> _Supplied text_
Frontiers in Proteomics and Nanomedicine

November 11-14, 2007

Program Directors:

The goal of this workshop was to advance current research projects and to identify future collaborations in the nascent field of nanobiotechnology. This gathering included core Minnesota researchers from private industry; the Institute of Technology; the Academic Health Center; and the College of Medicine, Department of Biochemistry/Molecular Biology, and the Cancer Center at Mayo Clinic. This group of diverse scientists is key to the design, development, and implementation of nanotechnology and nanoscience for new therapeutics and detection methods towards addressing important medical challenges such as the challenge of treating and ultimately eliminating cancer.

Mayo Clinic Nanomedicine Initiative:

Nanotechnology is an emerging field with myriads of opportunity for biomedical application. At the heart of the nanotechnology are the nanoparticles, and they can be synthesized into different shapes and sizes with tailorable optoelectronic and physico-chemical properties. The design and development of nanoparticles and nanobioconjugates in conjunction with the development of genomics and proteomics to identify biomarkers raises exciting opportunities for personalized treatment.

Nanotechnology in Angiogenesis-Related Disorder:

Nanotechnology can play a pivotal role in angiogenesis-dependent disorders. Recently, Dr. Mukhopadhyay's group has demonstrated for the first time that inorganic nanorods can be pro-angiogenic and form new blood vessels in chick CAM assay in vivo. Potential applications of this discovery in cardiovascular disease are enormous.

> _Extracted records_
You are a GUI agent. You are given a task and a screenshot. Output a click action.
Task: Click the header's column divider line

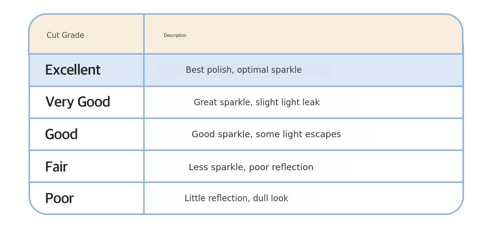pyautogui.click(x=144, y=34)
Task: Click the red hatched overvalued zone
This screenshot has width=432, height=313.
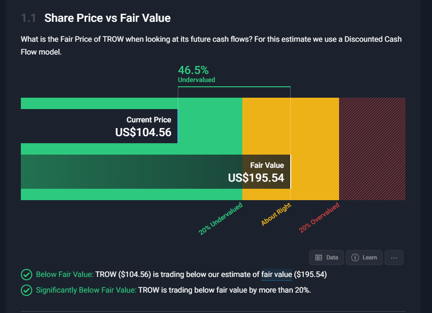Action: pos(372,149)
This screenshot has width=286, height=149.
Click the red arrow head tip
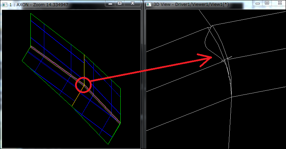pos(211,57)
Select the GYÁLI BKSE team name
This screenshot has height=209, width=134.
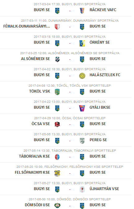[x=100, y=107]
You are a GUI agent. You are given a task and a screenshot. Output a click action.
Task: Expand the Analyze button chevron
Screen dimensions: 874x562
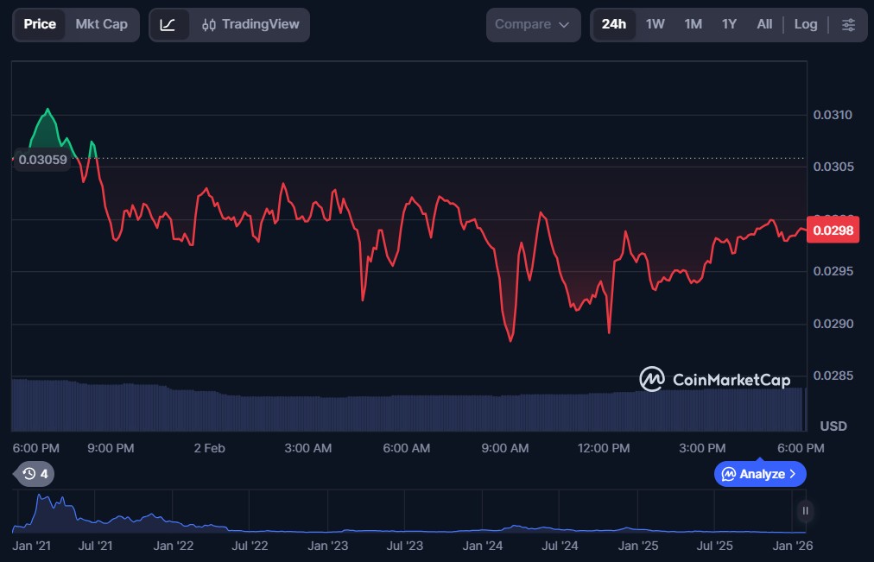coord(793,474)
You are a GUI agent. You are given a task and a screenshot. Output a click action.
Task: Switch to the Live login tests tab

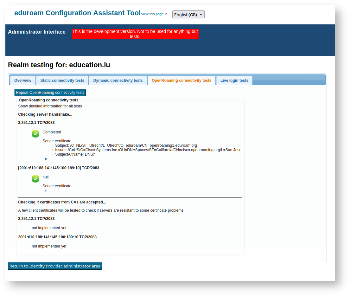[234, 80]
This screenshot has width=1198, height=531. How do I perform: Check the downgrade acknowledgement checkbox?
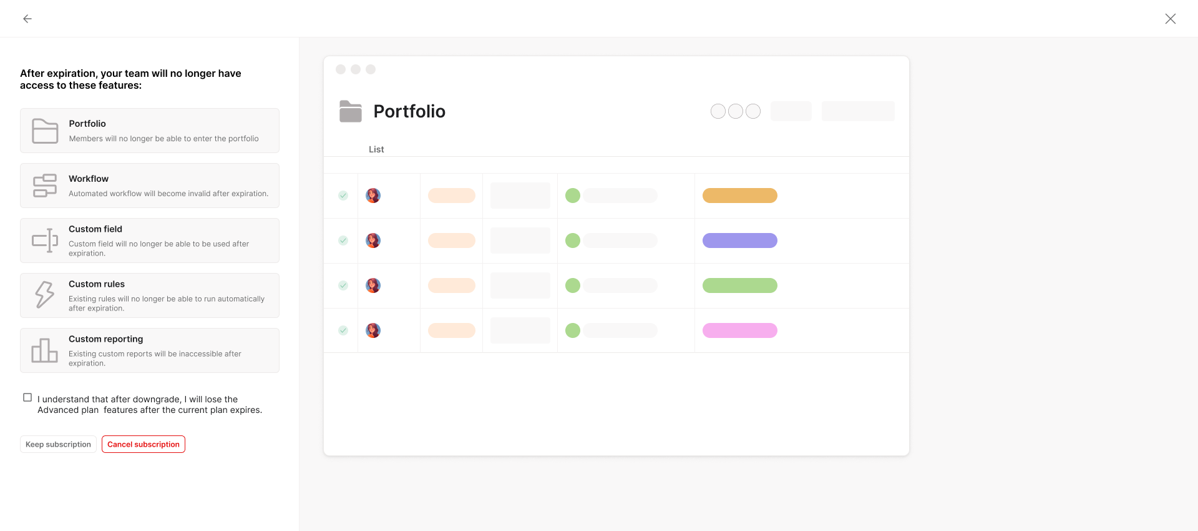click(27, 397)
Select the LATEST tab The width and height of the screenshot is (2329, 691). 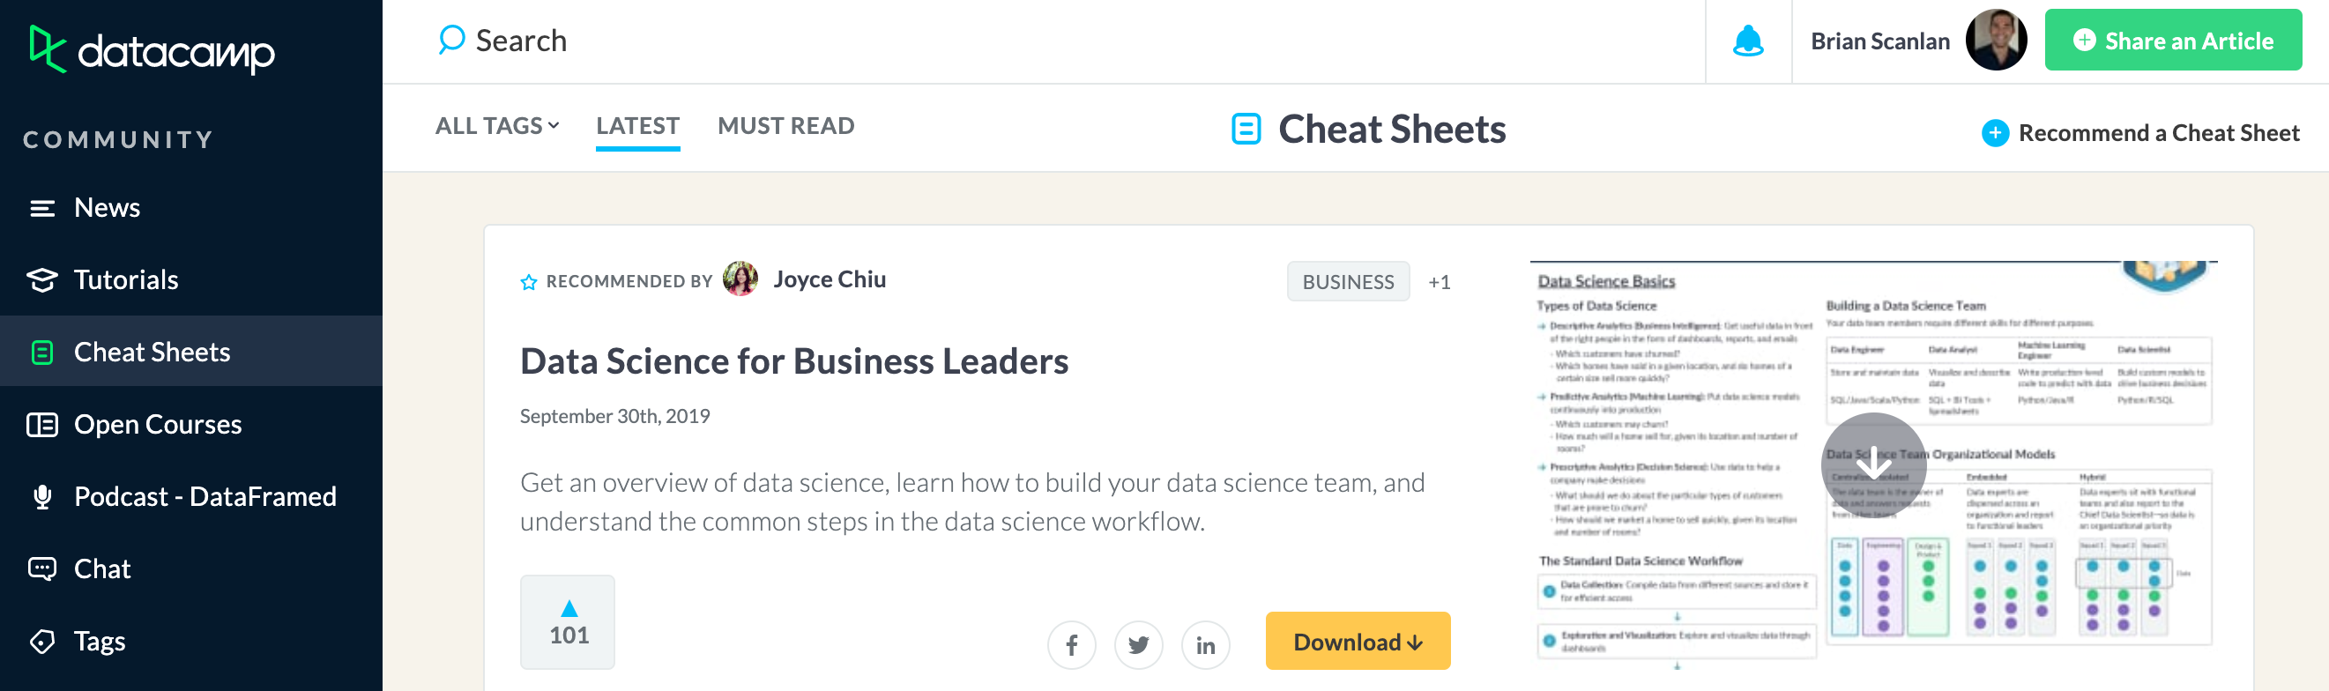coord(637,126)
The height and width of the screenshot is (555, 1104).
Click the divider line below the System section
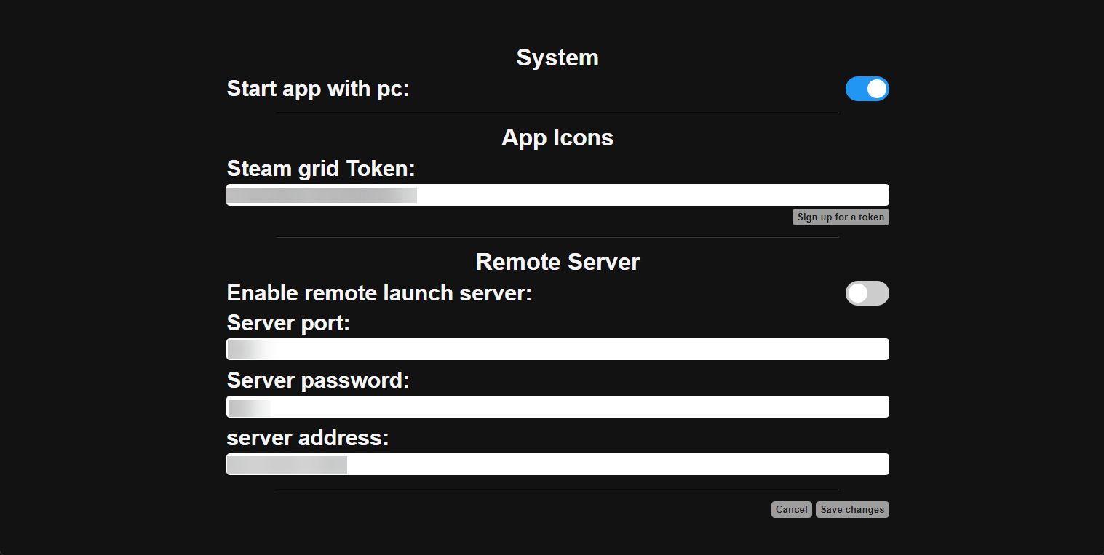pos(557,113)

> _Work instructions_
Quote the workshop text starting with "Nanotechnology is an" and going on through "disease are enormous.". The data has no connection to the text.

> _Response_
Nanotechnology is an emerging field with myriads of opportunity for biomedical application. At the heart of the nanotechnology are the nanoparticles, and they can be synthesized into different shapes and sizes with tailorable optoelectronic and physico-chemical properties. The design and development of nanoparticles and nanobioconjugates in conjunction with the development of genomics and proteomics to identify biomarkers raises exciting opportunities for personalized treatment.

Nanotechnology in Angiogenesis-Related Disorder:

Nanotechnology can play a pivotal role in angiogenesis-dependent disorders. Recently, Dr. Mukhopadhyay's group has demonstrated for the first time that inorganic nanorods can be pro-angiogenic and form new blood vessels in chick CAM assay in vivo. Potential applications of this discovery in cardiovascular disease are enormous.